Cycle Through and Print argv[] in x64 ASM

I have been working on essentially a while loop to go through all CLI arguments. While working on solution to only print 1 element I noticed a few things; this was the thought process that led me to here.

I noticed that if I did lea 16(%rsp), %someRegisterToWrite, I was able to get/print argv[1]. Next I tried lea 24(%rsp), %someRTW and this gave me access to argv[2]. I kept going up to see if it would continue to work and it did.

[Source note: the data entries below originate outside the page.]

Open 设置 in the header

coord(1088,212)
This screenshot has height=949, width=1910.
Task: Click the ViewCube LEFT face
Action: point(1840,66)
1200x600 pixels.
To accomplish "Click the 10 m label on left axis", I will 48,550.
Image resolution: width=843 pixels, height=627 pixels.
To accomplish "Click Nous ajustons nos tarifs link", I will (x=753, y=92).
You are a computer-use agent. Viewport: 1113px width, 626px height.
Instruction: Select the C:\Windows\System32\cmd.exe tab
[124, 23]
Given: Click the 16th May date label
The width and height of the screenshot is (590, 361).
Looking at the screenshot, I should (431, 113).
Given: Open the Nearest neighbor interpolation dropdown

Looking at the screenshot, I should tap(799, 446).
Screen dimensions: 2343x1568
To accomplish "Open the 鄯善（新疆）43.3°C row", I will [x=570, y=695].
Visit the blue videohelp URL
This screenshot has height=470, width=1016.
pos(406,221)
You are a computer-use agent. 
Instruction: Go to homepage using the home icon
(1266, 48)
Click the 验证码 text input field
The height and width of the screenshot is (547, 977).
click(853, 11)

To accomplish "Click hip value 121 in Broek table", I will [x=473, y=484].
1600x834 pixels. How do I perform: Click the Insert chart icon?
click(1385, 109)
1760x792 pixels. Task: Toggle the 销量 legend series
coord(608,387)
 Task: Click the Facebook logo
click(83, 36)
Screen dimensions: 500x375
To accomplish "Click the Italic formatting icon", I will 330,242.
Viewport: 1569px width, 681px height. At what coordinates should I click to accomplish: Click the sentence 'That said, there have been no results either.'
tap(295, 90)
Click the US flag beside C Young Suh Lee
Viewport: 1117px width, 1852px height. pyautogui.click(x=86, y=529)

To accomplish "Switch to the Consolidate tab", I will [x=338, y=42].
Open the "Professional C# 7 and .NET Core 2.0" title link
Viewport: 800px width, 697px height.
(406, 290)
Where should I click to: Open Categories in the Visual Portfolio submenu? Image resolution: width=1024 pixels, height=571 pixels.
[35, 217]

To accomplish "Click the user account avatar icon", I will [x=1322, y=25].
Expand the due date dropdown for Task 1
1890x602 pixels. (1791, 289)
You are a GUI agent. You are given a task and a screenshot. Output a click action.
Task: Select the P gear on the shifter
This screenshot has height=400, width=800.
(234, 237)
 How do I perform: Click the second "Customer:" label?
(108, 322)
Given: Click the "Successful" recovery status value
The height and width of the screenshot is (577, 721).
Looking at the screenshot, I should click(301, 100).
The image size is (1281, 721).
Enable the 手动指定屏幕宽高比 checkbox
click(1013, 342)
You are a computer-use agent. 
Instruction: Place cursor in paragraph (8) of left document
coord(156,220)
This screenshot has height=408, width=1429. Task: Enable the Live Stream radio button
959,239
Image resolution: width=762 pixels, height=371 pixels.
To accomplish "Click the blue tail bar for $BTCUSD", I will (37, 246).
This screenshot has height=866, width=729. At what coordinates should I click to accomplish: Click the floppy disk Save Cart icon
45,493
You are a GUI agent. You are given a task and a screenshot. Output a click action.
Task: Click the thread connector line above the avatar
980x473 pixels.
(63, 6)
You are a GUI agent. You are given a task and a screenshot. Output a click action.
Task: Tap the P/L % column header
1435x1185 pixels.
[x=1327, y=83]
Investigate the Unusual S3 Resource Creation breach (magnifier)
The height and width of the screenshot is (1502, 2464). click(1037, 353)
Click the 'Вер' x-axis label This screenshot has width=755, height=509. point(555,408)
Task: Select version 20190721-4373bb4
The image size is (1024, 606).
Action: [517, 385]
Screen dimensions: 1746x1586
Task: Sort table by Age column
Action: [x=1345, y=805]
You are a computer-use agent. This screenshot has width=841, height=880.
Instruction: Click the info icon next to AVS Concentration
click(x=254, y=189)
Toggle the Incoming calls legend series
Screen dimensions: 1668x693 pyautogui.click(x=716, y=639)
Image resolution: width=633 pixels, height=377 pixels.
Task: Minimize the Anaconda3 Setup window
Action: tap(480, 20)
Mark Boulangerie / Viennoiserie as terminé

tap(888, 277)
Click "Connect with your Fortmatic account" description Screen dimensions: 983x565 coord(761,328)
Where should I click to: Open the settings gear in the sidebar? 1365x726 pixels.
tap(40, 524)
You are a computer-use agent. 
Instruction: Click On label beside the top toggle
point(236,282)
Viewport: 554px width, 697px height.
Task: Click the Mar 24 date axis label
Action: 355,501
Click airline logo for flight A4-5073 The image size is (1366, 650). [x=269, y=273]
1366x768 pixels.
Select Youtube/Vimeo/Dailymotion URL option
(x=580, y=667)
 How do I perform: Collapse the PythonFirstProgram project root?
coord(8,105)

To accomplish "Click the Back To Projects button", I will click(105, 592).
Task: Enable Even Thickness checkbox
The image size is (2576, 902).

My thought was to keep adding 8 to %someRTW and increment a "counter" until the counter was equal to argc. This following code works great when a single argument is entered but prints nothing with 2 arguments and when I enter 3 arguments, it will print the first 2 with no space in between.

.section __DATA,__data
.section __TEXT,__text
.globl _main
_main:
    lea (%rsp), %rbx        #argc
    lea 16(%rsp), %rcx      #argv[1]
    mov $0x2, %r14          #counter
    L1:
    mov (%rcx), %rsi        #%rsi = user_addr_t cbuf
    mov (%rcx), %r10
    mov 16(%rcx), %r11      
    sub %r10, %r11          #Get number of bytes until next arg
    mov $0x2000004, %eax    #4 = write
    mov $1, %edi            #edi = file descriptor 
    mov %r11, %rdx          #user_size_t nbyte
    syscall
    cmp (%rbx), %r14        #if counter < argc
    jb L2
    jge L3
    L2:
    inc %r14                
    mov 8(%rcx), %rcx       #mov 24(%rsp) back into %rcx
    mov $0x2000004, %eax
    mov $0x20, %rsi         #0x20 = space
    mov $2, %rdx
    syscall
    jmp L1
    L3:
    xor %rax, %rax
    xor %edi, %edi
    mov $0x2000001, %eax
    syscall

Solution

I am going to assume that on 64-bit OS/X you are assembling and linking in such away that you intentionally want to bypass the C runtime code. One example would be to do a static build without the C runtime startup files and the System library, and that you are specifying that _main is your program entry point. _start is generally the process entry point unless overridden.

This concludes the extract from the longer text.